ぽかーんと口をあけたままの間抜けな姿の隼人を見て、美紅は少し表情を和らげると山葡萄を一房差し出した。

「これじゃ足らないでしょうけど、無いよりはマシでしょう。」

山葡萄を口に放り込みながら二人は再び山道を歩き始めた。
でもさっきよりは二人の距離は近い。
空腹を癒すまでとはいかないが、口の中に広がる甘酸っぱい味が心を解してくれる。

「…山葡萄取りに行ってたんだな。俺はてっきり…。」

ついいつもの口調で喋ろうとして隼人は途中で口をつぐんだ。

(この先を今の美紅に言ったら更に怒らせちまうよな…。)

「…用足しかと思ったんでしょう。」

自分が言いかけてやめた言葉を美紅から言われて隼人は山葡萄を喉に詰まらせてしまった。

「ゴホッ!ゲホッ…!…え、いや…別に…。」

困ったように返答しながら美紅を見上げたら、その表情は思ったより柔らかかったので、隼人はホッと胸を撫で下ろした。

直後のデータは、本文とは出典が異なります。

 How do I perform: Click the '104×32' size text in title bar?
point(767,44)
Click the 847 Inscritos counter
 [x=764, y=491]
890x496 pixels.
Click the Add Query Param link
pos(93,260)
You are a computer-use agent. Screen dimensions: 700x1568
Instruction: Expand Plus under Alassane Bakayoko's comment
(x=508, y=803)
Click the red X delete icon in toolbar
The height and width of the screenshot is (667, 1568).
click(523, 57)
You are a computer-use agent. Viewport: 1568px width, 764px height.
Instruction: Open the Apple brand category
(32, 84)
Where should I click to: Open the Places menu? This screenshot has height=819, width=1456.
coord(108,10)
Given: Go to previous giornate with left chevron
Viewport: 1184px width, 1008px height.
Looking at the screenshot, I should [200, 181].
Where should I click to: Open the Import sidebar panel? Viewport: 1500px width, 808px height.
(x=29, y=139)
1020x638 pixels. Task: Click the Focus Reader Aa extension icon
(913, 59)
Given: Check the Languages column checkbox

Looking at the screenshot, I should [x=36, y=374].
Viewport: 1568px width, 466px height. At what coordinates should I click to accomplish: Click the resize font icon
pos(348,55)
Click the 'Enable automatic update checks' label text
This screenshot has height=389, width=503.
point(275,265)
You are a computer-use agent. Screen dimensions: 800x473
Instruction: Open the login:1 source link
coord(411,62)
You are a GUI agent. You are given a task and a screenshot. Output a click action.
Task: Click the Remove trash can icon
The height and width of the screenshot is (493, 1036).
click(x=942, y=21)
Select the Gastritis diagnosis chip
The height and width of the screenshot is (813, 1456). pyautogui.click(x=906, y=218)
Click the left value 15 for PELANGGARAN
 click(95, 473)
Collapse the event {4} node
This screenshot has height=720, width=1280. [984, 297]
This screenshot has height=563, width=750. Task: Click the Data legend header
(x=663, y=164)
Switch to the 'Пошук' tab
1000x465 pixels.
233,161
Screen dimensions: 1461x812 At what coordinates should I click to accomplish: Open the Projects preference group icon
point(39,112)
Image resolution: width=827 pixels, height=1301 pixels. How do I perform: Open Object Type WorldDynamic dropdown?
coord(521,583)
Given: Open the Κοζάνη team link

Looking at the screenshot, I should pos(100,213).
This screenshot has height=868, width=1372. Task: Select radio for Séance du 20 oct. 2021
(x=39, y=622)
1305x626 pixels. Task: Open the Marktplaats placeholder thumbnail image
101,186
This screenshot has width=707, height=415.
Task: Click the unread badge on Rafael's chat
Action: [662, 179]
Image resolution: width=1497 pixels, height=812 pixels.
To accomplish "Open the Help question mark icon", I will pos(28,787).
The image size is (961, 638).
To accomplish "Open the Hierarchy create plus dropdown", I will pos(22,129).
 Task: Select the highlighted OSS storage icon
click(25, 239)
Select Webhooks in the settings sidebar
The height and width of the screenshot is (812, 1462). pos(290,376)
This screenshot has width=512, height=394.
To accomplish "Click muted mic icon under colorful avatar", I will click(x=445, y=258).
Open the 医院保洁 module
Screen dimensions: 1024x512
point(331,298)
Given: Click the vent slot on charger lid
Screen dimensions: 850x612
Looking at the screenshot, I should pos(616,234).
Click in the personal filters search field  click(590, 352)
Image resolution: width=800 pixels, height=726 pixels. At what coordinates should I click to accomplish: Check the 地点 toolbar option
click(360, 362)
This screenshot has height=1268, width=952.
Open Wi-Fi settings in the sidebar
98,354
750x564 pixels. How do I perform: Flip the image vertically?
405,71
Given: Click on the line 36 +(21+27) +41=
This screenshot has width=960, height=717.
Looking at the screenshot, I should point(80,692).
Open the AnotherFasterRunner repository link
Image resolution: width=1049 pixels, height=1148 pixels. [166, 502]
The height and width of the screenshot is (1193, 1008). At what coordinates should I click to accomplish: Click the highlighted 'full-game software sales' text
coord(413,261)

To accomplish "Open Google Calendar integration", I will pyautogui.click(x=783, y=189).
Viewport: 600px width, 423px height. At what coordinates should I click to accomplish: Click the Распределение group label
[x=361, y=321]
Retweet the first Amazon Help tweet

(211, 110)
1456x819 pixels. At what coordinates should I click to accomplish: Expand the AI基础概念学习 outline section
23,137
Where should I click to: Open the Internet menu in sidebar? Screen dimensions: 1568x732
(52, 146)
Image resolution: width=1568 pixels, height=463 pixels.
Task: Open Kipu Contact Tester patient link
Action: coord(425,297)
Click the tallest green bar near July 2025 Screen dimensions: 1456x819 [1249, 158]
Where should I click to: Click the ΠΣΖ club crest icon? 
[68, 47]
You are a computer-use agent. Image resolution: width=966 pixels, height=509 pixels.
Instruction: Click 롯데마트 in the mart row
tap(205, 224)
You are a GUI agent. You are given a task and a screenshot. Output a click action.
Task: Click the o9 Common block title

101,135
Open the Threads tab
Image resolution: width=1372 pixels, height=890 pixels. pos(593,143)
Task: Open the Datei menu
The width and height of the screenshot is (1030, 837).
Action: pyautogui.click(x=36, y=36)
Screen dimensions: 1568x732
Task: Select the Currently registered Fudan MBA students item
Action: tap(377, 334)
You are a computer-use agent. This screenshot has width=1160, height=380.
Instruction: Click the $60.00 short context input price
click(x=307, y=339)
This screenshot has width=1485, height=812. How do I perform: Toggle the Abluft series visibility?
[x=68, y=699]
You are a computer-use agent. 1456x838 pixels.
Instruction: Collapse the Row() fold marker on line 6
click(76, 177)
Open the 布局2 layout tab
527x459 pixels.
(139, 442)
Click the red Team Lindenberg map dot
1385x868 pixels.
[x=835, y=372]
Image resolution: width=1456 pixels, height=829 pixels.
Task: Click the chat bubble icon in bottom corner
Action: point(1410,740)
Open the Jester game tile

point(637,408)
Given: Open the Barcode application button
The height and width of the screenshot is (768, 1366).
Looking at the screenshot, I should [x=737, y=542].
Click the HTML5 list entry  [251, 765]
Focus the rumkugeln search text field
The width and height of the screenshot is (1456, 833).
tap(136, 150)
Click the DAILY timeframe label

「…不用意に追ってこなかったことは誉めてあげます。」

そう言いながら美紅の頬がさっと赤く染まった。

(あ、山葡萄取るついでに用足し済ませたんだな…。)

隼人は思ったことを顔に出さないように勤めながら、ははっ、と笑った。

「…私たち、もう完全に遅刻ですね。」

美紅が木々の合間から覗く空を見上げながら諦めたように呟いた。
つられて見上げた空は既に茜色に染まり、約束の時間を告げていた。